VMKit as Java frontend: fix for "Should have found a JavaMethod"

Hello,

I want to use VMKit as a Java "middle-frontend" for LLVM (Java source -> native executable) AOT compilation. (More broadly: I want *any* Java frontend for LLVM; VMKit seems like the best option). As a first olive branch to see if there's any interest in the topic of VMKit for Java AOT, here's my first "fix" for the "Should have found a JavaMethod" problem reported on this list earlier (08 Mar 2014), for which I didn't see any previous resolution -- comments or redirection kindly requested.

BACKGROUND:
VMKit doesn't work (for me) for this application out of the box, and I'd like to fix it.
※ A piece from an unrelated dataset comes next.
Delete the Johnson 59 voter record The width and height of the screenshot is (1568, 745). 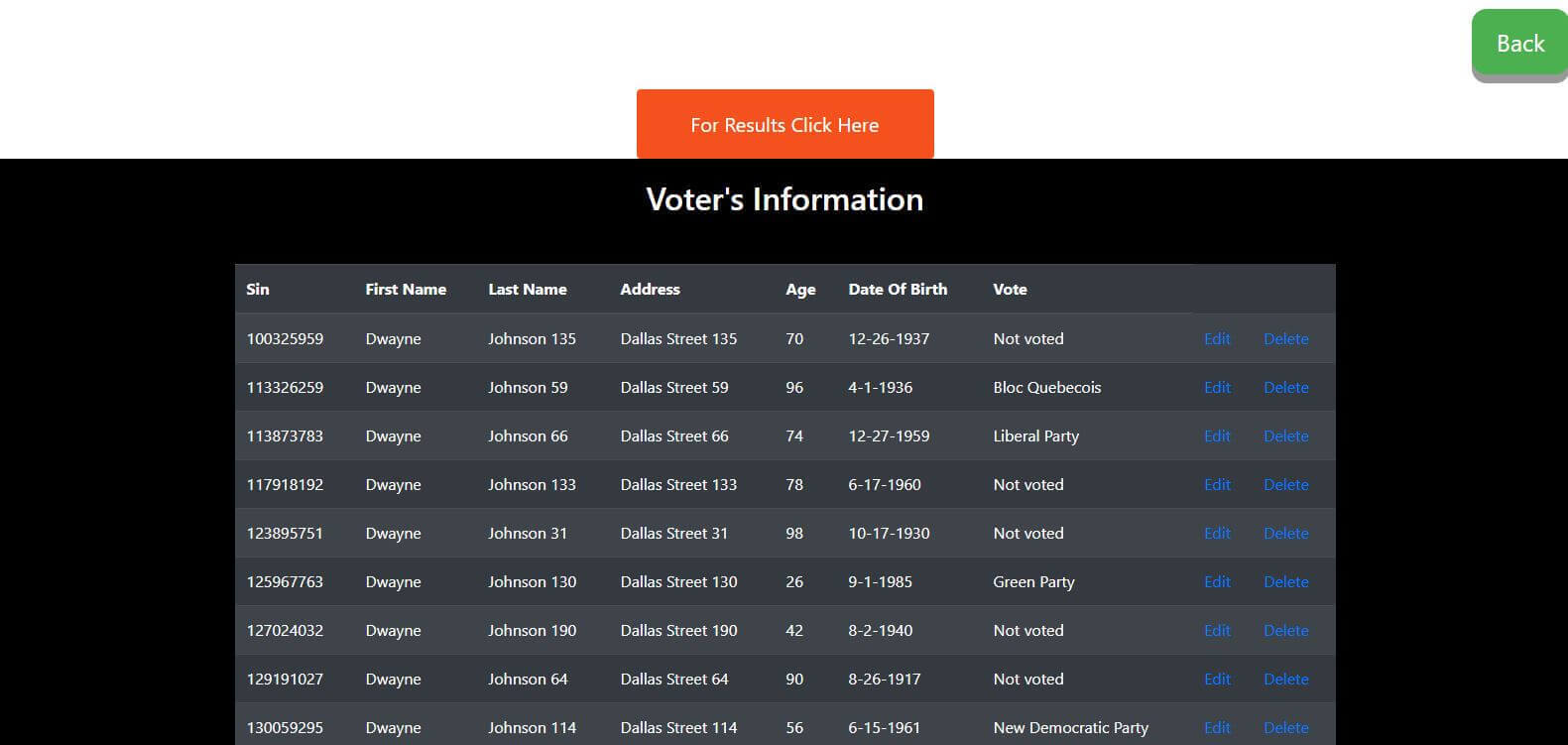click(x=1285, y=388)
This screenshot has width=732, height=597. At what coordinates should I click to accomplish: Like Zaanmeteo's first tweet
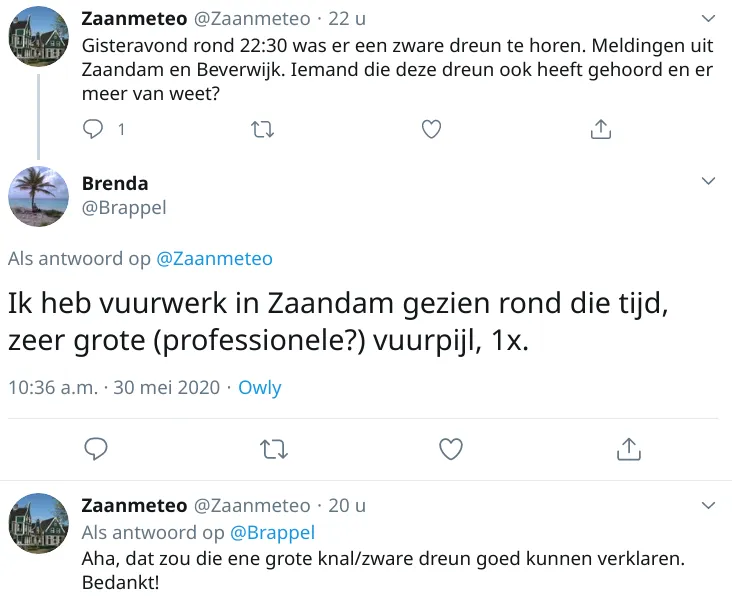coord(431,129)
I have made some progress and have some remaining problems with it; I'm most fundamentally interested in the following:
* am I doing something very wrong?
* is anyone else interested in VMKit for Java AOT (Java source -> native executable)?
* is anyone willing to help me fix it? :slight_smile:

I've made some tweaks to VMKit sources and build files, and I can now build a native object from Java source using `javac` and VMKit. I'm now having trouble with (dreaded) linking and/or runtime errors, and I'm not sure how to make more progress.
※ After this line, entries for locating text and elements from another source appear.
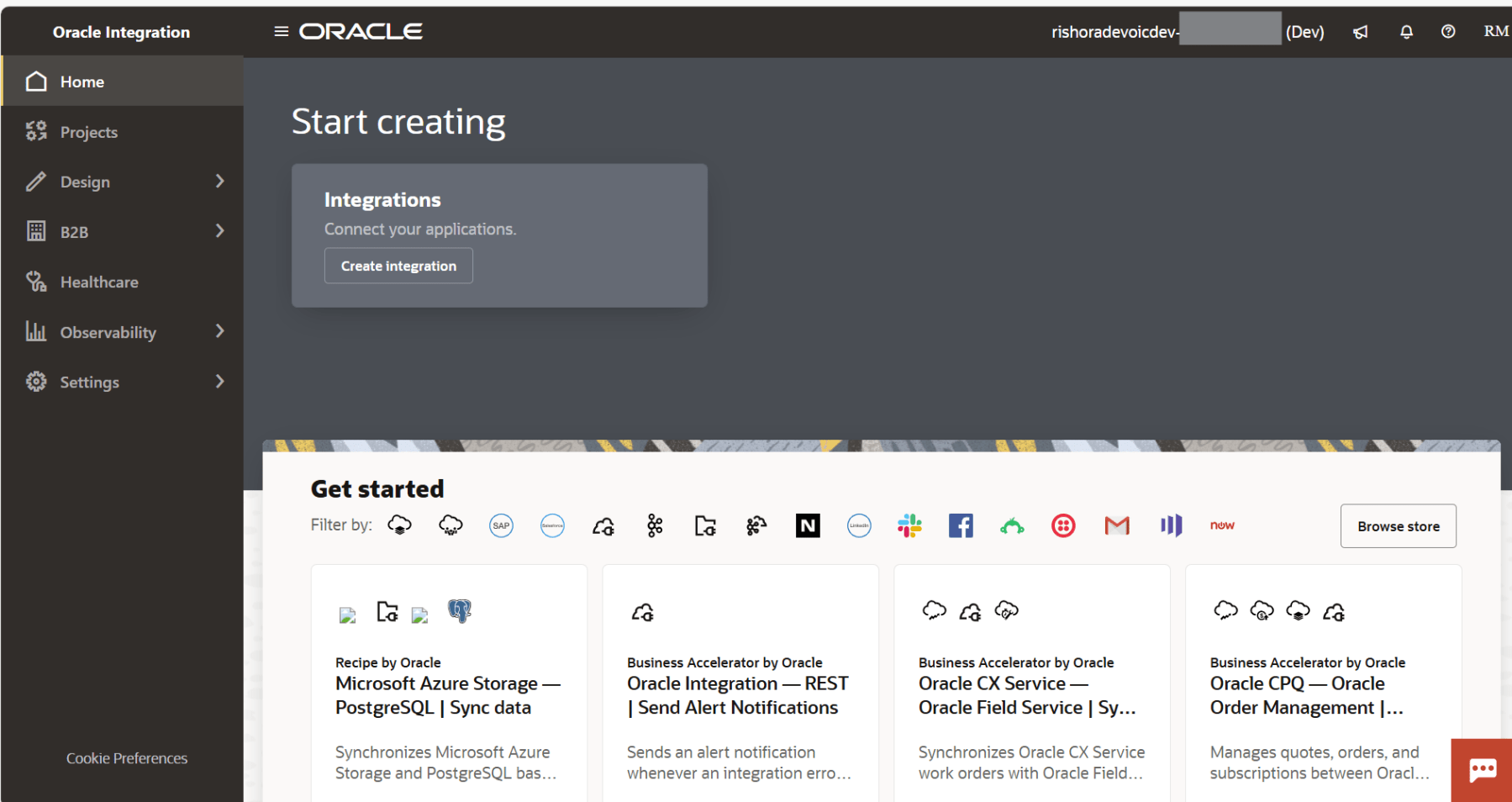Open the notifications bell
Image resolution: width=1512 pixels, height=802 pixels.
click(x=1406, y=32)
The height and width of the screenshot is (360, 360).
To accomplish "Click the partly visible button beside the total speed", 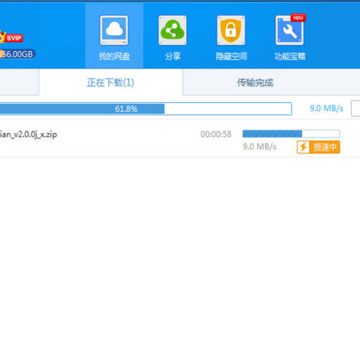I will pos(355,109).
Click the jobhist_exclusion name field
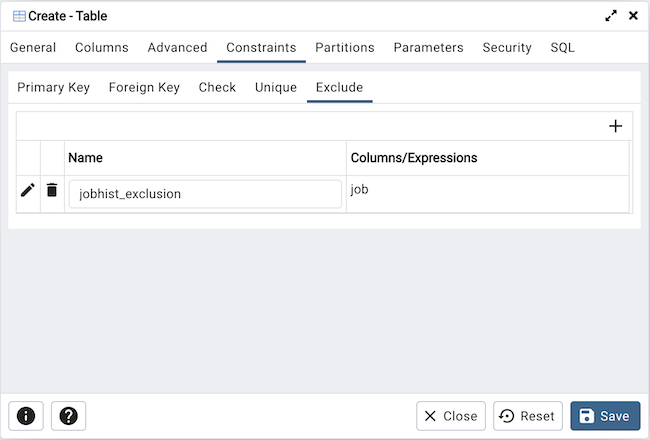Image resolution: width=650 pixels, height=440 pixels. coord(205,194)
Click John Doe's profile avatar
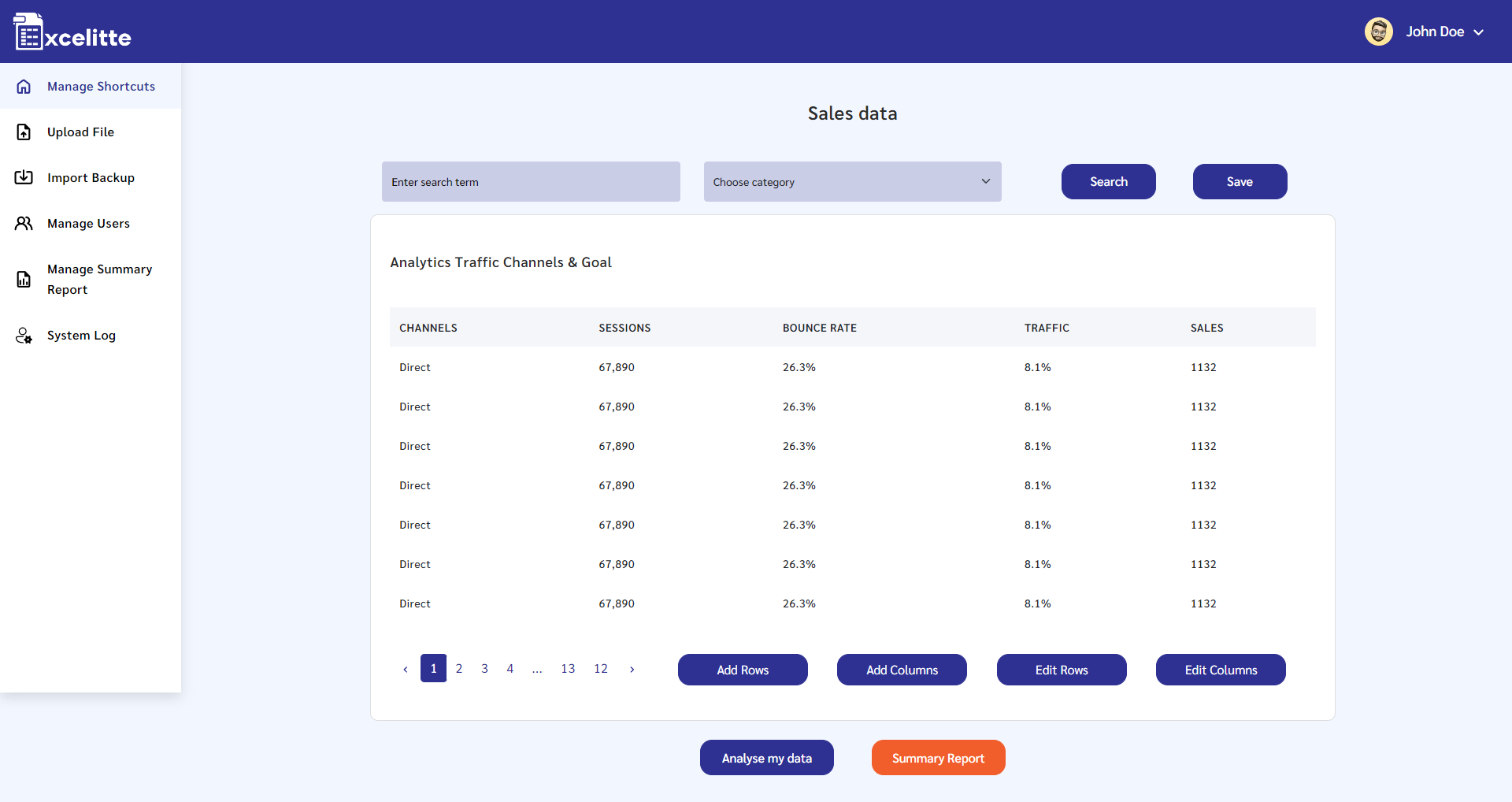The width and height of the screenshot is (1512, 802). click(1379, 32)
Here's detail on the first fix for "Should have found a JavaMethod" as a first pay-it-forward.

SCENARIO:
I `configure`d VMKit for x86_64 using LLVM3.3 and OpenJDK1.6.0, from the current VMKit repository. I'm using the example at vmkit/tools/trainer/HelloWorld.java and doing the following to produce native assembly:
  javac HelloWorld.java
  /path/to/vmkit/Debug+Asserts/bin/vmjc -print-aot-stats HelloWorld.class
  /path/to/llvm33/bin/llc -load=/path/to/vmkit/Debug+Asserts/lib/static-gc-printer.so HelloWorld.class.bc

The above `llc` command fails (for me) with code directly from the repository. ("Should have found a JavaMethod"; Dave Brazdil reported the same problem on 08 Mar 2014; see http://lists.cs.uiuc.edu/pipermail/llvmdev/2014-March/070995.html for more). Please tell me if I've got something botched already.

"FIX":
I figured out what's happening and a workaround (though I don't know exactly *why* as such).
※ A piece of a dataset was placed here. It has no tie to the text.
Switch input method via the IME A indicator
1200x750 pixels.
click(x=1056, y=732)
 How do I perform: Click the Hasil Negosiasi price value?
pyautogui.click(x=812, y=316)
The essence of the problem is that the VmkitGCPrinter.cpp::FindMetadata() is trying to locate a symbol (one that matches "JnJVM_HelloWorld_main___3Ljava_lang_String_2") and fails, because that function is doing some tokenizing/parsing/mangling of symbol names that, for some reason, isn't compatible with the name-mangling of the corresponding code generator in `vmjc` (or something like that). Essentially, FindMetadata() is expecting two double-underscores in the symbol; it wants to find "main___3Ljava_lang_String_2" (which exists) but it's looking for "main_" (which is incorrect).

So, I made a change in static-gc-printer.so (vmkit/lib/static-gc-printer/VmkitGCPrinter.cpp) to make sure that the string has two double-underscores, which is a heuristic that works for all of the situations I can find. I just put an if() statement: in VmkitGCPrinter.cpp line 243 around the last substr() call,
    if (methodName.rfind("__") - methodName.find("__") > 2) {
        methodName = methodName.substr(0, methodName.rfind("__"));
    }

This hack^H^H^H^Hchange works for anything I've tried (but, clearly, this doesn't make it "right".). It's not clear to me why the name-mangling isn't correct, but this modification is clearly not "good," even aside from the fact that it's inefficient.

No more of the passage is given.